It only takes one to topple history

Central High junior Tyler Ramatowski is a great great grandchild of the Rudmans, who are buried in Chesed Shel Emeth.

Tyler Ramatowski

Central High junior Tyler Ramatowski is a great great grandchild of the Rudmans, who are buried in Chesed Shel Emeth.

Foolish violence, prejudice and fear mongering has brought St. Louis to national news infamy once again. Unknown suspects desecrated the historic Jewish Chesed Shel Emeth cemetery sometime between Feb. 19 and Feb. 20; over 200 headstones were toppled. Headstones of people who lived through the most horrific time in history to be a Jew. Headstones of survivors of the Holocaust, of relentless persecution and fear. These people have suffered enough.

Thankfully, support has been pouring in from all across the country since this horrible, shameful incident. Kudos to everyone who has done that; at this time of tension, Jews need to know that there are others who support them and who will help keep them safe. People of all faiths have come together to support Jews against the rising anti-Semitism of today’s world—the man spearheading the fundraising effort for Chesed Shel Emeth is Muslim. The love is astounding, and it shows the power of humanity united.

However, no matter how much support our community gets, it does not end the pain and worry of those affected. I have relatives buried there, and all across the news there are pictures of Jews crying over what has happened to their loved ones. Fixing the headstones does not erase what happened, the fear that such an abomination strikes into the hearts of many Jews goes deep and dives back through history—repairing the stone does not repair the cleavage in American society. So far, no one has been arrested for defiling Chesed Shel Emeth. No one is being held accountable for something so reprehensible, yet the media and the general public remain silent.

Rather than trying to look at the positives and how we heal in the aftermath of tragedy, America as a whole needs to address why these atrocities occur in the first place. America needs to start a conversation about why anti-Semitism is coming back and tear it down piece by piece. America needs to be upset, we needs to look around and see that our country is not so great afterall. We need to do something and we need to do it now. To stop our pain we must immerse ourselves in it for a little while, to delve into it so that we can dismantle the hatred.

Repairing the stone does not repair the cleavage in American society.”

When I heard the news about Chesed Shel Emeth, I couldn’t stop asking my Jewish mother why this has happened, why anti-Semitism was coming back, why people would do such a thing. I wouldn’t settle for “that’s just how it’s always been.” I will never settle for that and neither should you. The most important thing to do to fight this beast of prejudice is to get educated. Ask your Jewish friends, go talk to a rabbi at a local synagogue, or use reliable online resources such as the Jewish Virtual Library or MyJewishLearning. Only Jews know what it’s like to practice their faith and live out their culture, so talk to them about it. Anti-Semitism, in part, stems from erroneous theories and misinformation about what Jews believe.
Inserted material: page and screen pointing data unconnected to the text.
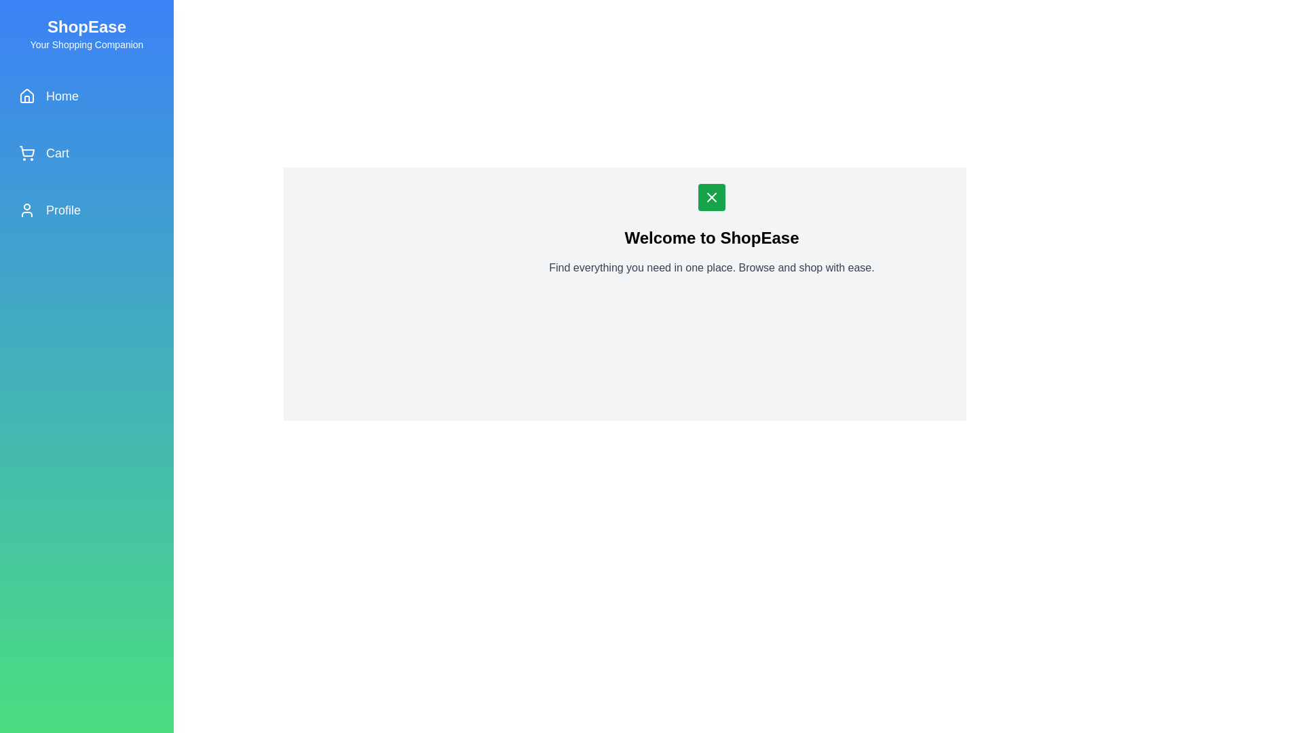  Describe the element at coordinates (26, 210) in the screenshot. I see `the user profile icon, which is a circular head and shoulders design outlined in white on a blue background` at that location. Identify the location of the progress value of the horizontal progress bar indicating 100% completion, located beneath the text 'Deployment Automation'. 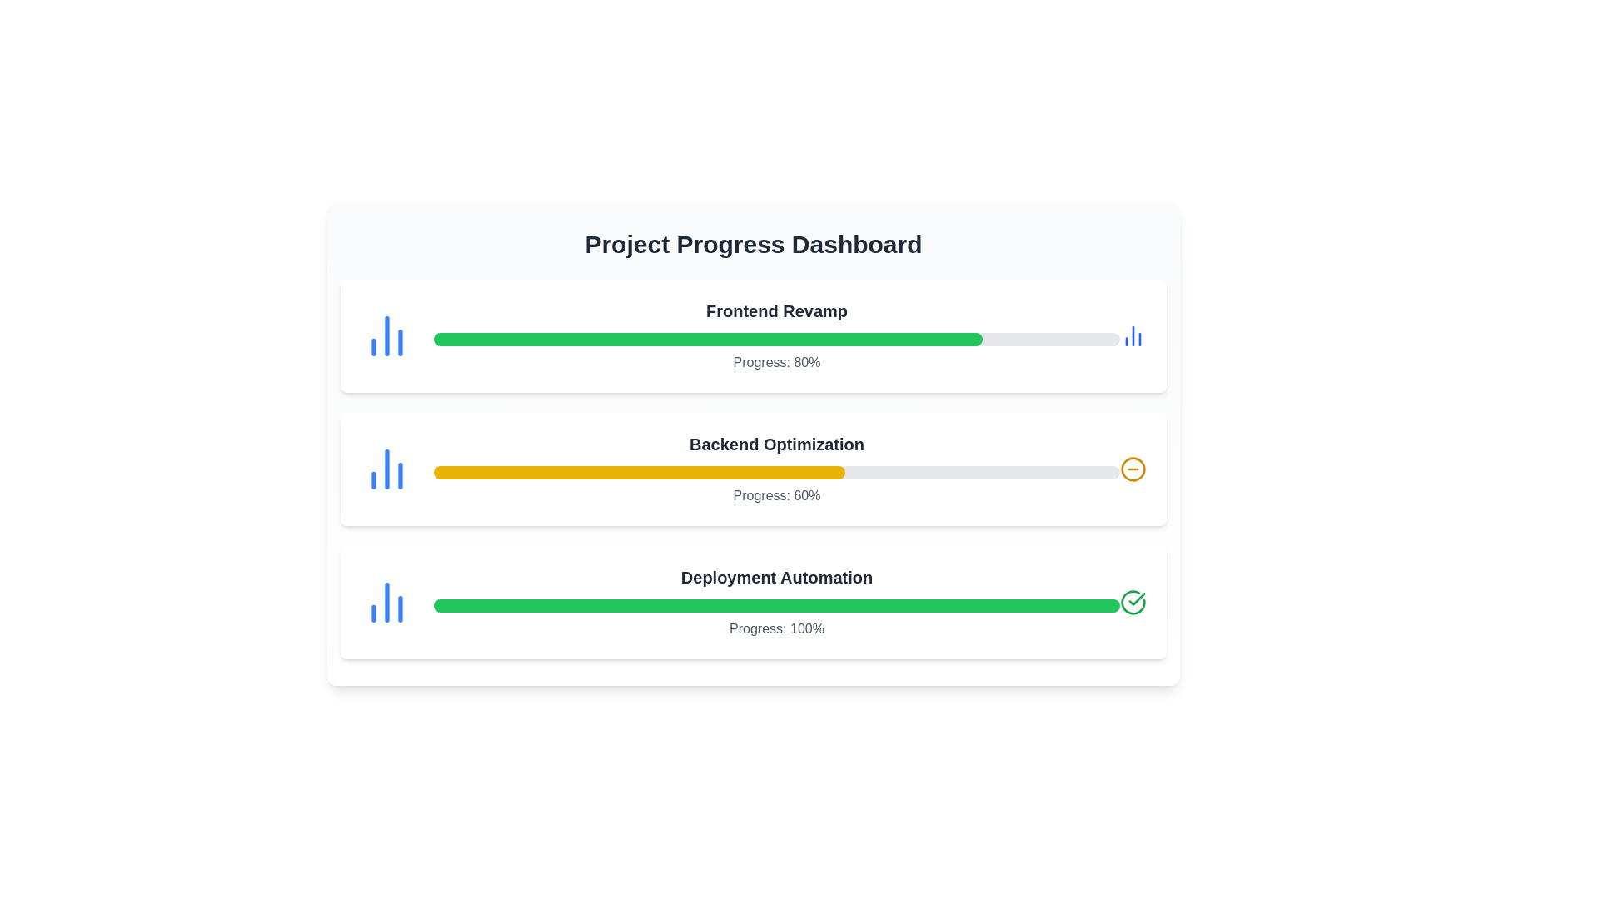
(775, 606). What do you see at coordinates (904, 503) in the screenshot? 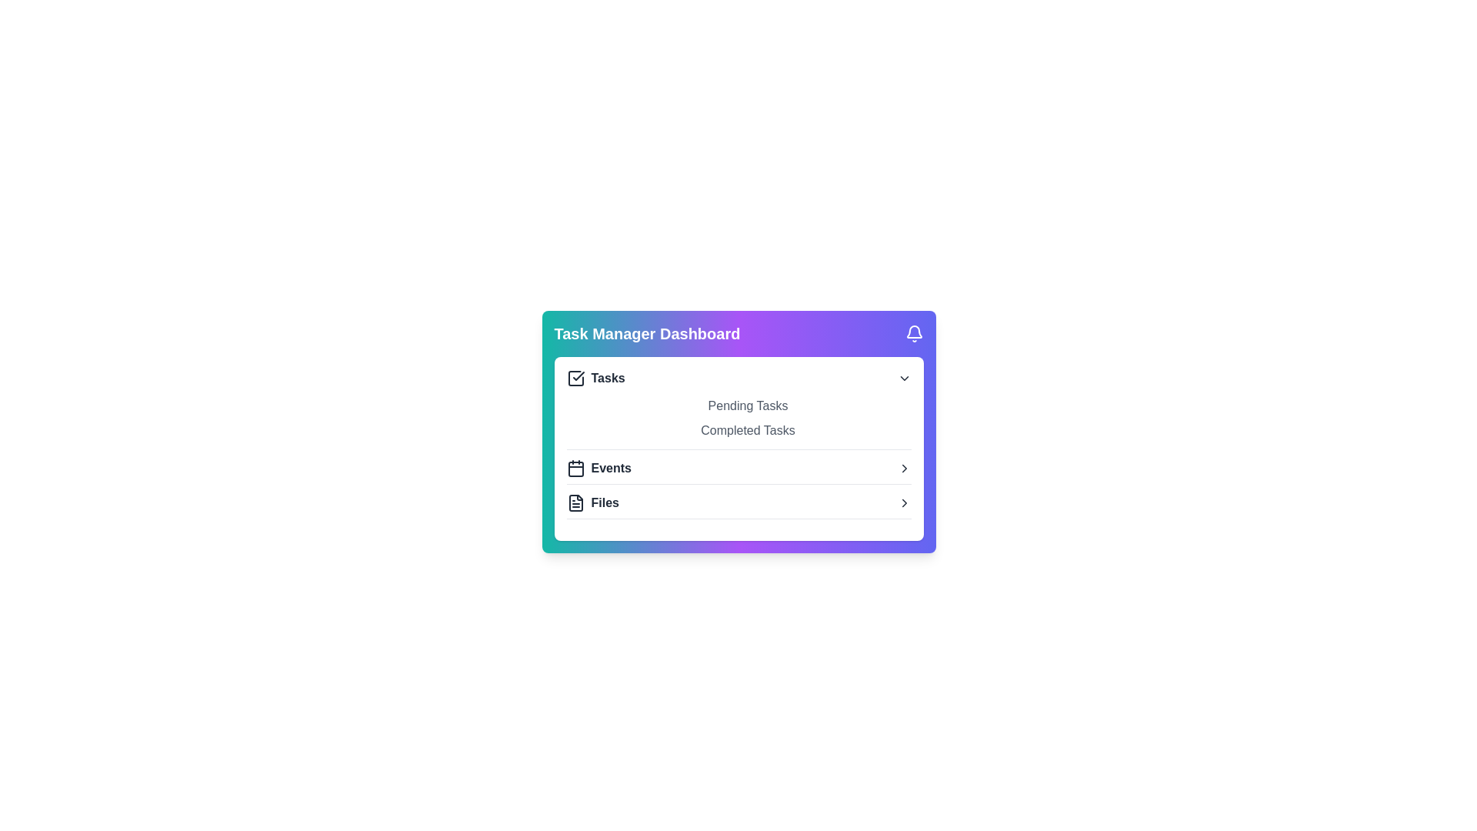
I see `the chevron icon next to the 'Files' section` at bounding box center [904, 503].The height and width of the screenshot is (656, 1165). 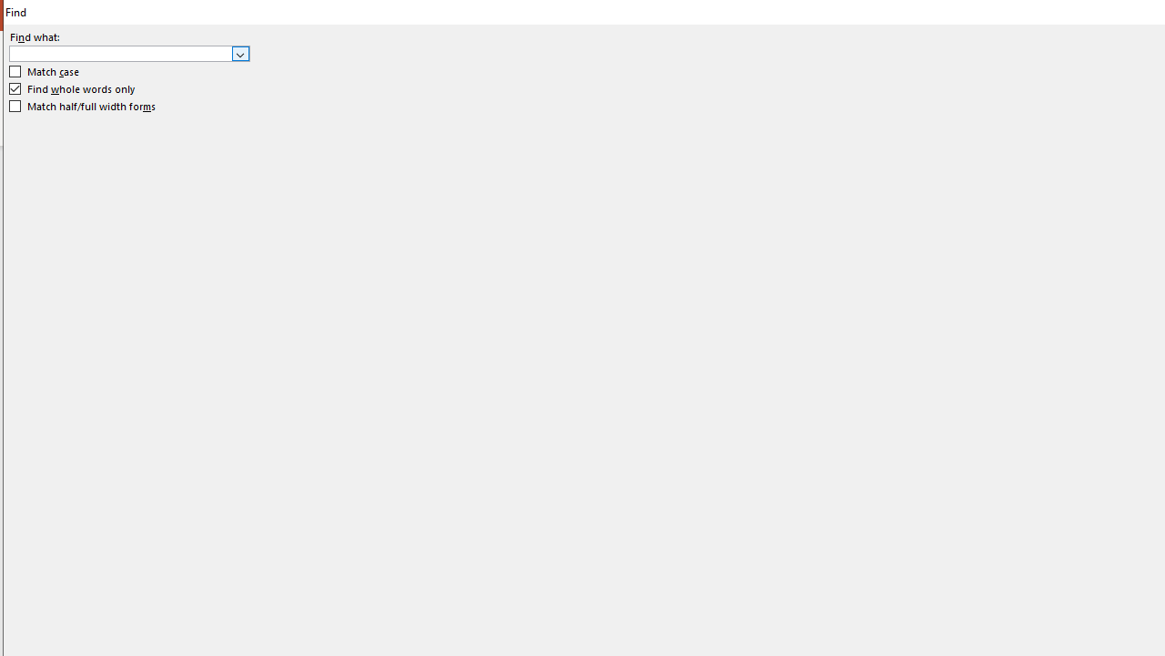 I want to click on 'Find whole words only', so click(x=73, y=88).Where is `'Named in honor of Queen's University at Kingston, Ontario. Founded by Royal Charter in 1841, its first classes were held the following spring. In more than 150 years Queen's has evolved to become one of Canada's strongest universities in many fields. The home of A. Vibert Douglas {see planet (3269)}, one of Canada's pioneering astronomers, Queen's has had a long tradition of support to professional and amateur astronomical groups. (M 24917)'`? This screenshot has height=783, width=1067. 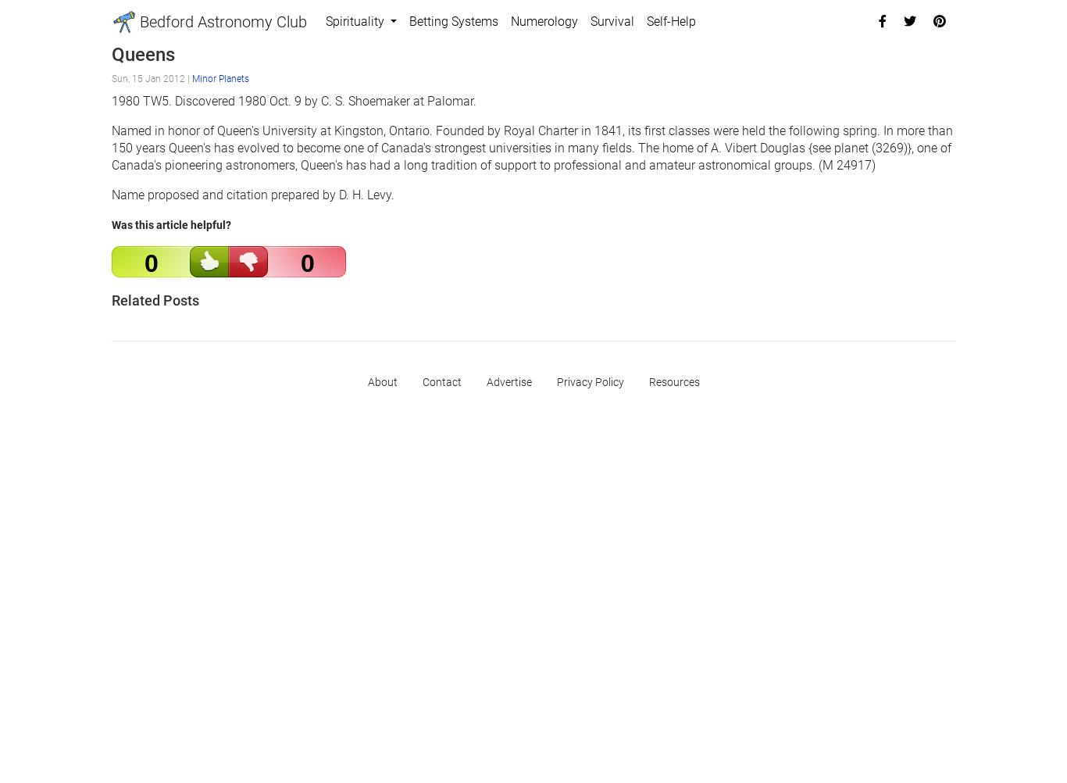
'Named in honor of Queen's University at Kingston, Ontario. Founded by Royal Charter in 1841, its first classes were held the following spring. In more than 150 years Queen's has evolved to become one of Canada's strongest universities in many fields. The home of A. Vibert Douglas {see planet (3269)}, one of Canada's pioneering astronomers, Queen's has had a long tradition of support to professional and amateur astronomical groups. (M 24917)' is located at coordinates (531, 147).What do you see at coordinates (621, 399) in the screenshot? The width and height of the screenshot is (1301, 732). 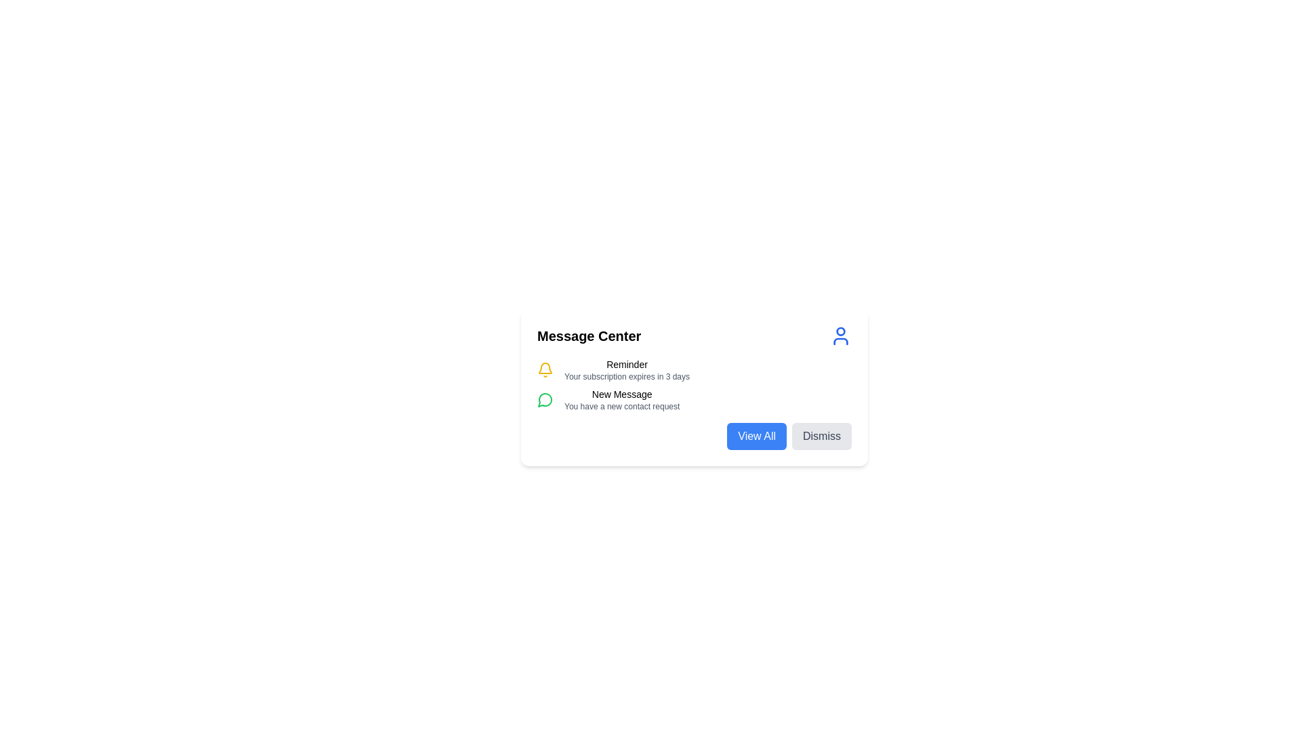 I see `notification text block titled 'New Message' which contains the content 'You have a new contact request' within the Message Center panel` at bounding box center [621, 399].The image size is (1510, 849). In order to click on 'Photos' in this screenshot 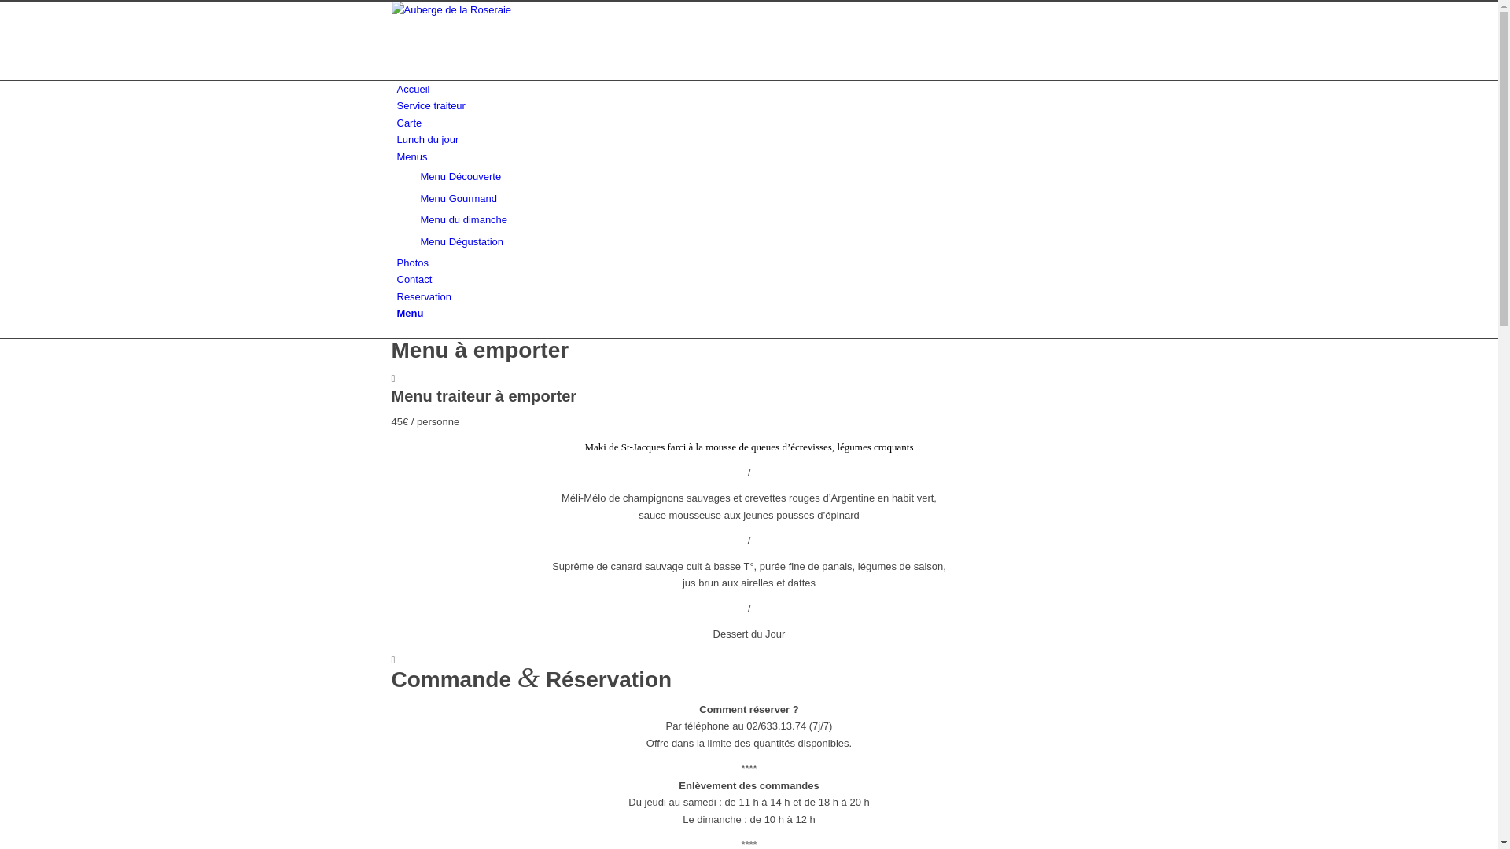, I will do `click(396, 262)`.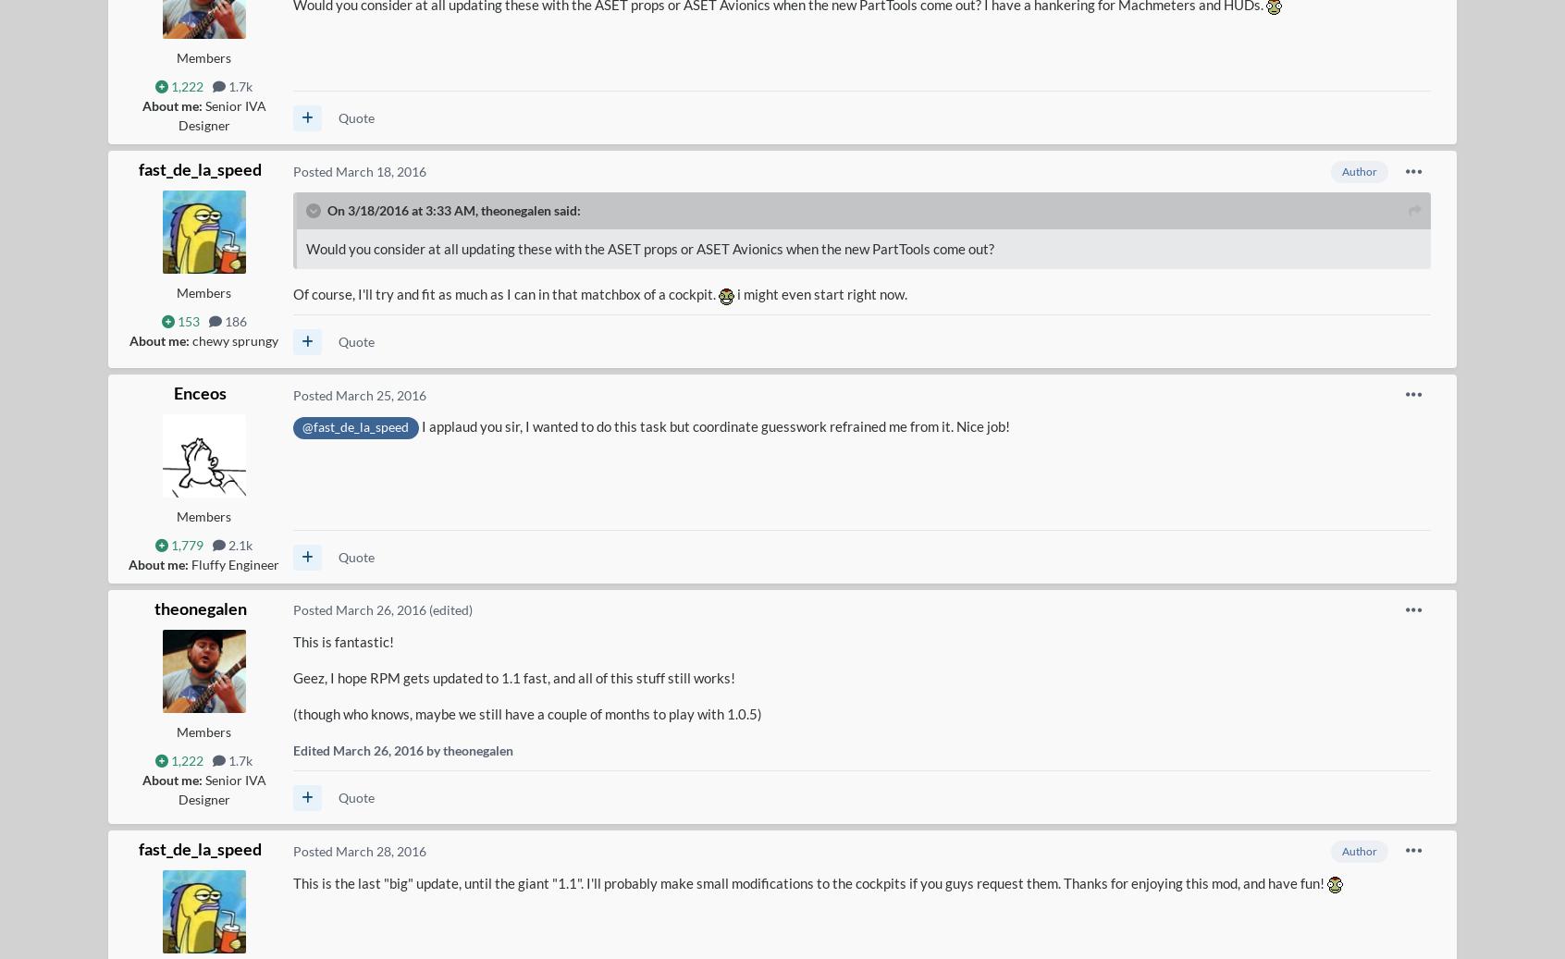 The width and height of the screenshot is (1565, 959). I want to click on '1,779', so click(185, 545).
We cannot just stand by any longer; we never could ignore our problems and expect them to magically resolve themselves, certainly not a problem as large as anti-Semitism. We cannot call ourselves human without having compassion for Jews. We cannot call ourselves altruistic if we don’t start a conversation. Asking why until we get so loud that we can’t be ignored is how we will get change, raising our voices in disgust and showing neo-Nazis under the guise of the “alt-right” that what they are doing is undeniably appalling, intolerable and vile.

So get up, get out of your house and into your community, go to a Jewish synagogue service, just once, see for yourself what Judaism is, see what reality is and start to lift the veil of ignorance that so often becomes humanity’s ruination. We are the youth of the world and we are the ones who could put an end to the anti-Semitism that is causing many to be fearful to go to temples that should be sanctuaries of safety. We are the ones who will shape the future of humanity and culture, and we absolutely must stand united against bigotry.
This isn’t a time to look on the bright side or to just wait for things to settle down; this is when we must confront anti-Semitism directly and relentlessly weed out those who practice it. It doesn’t take very much work to sit down and talk with a friend, a relative, anyone who has a connection to Judaism and find out the truth for yourself. I refuse to accept a world where Jews live in fear of the tides of xenophobia and neither should you. Our collective efforts have the potential to enact global change, for the actions of one can produce a ripple through friend groups, then communities, cities and nations. This a time to raise your voice and be upset, to join as one and say that this is not how the world will be.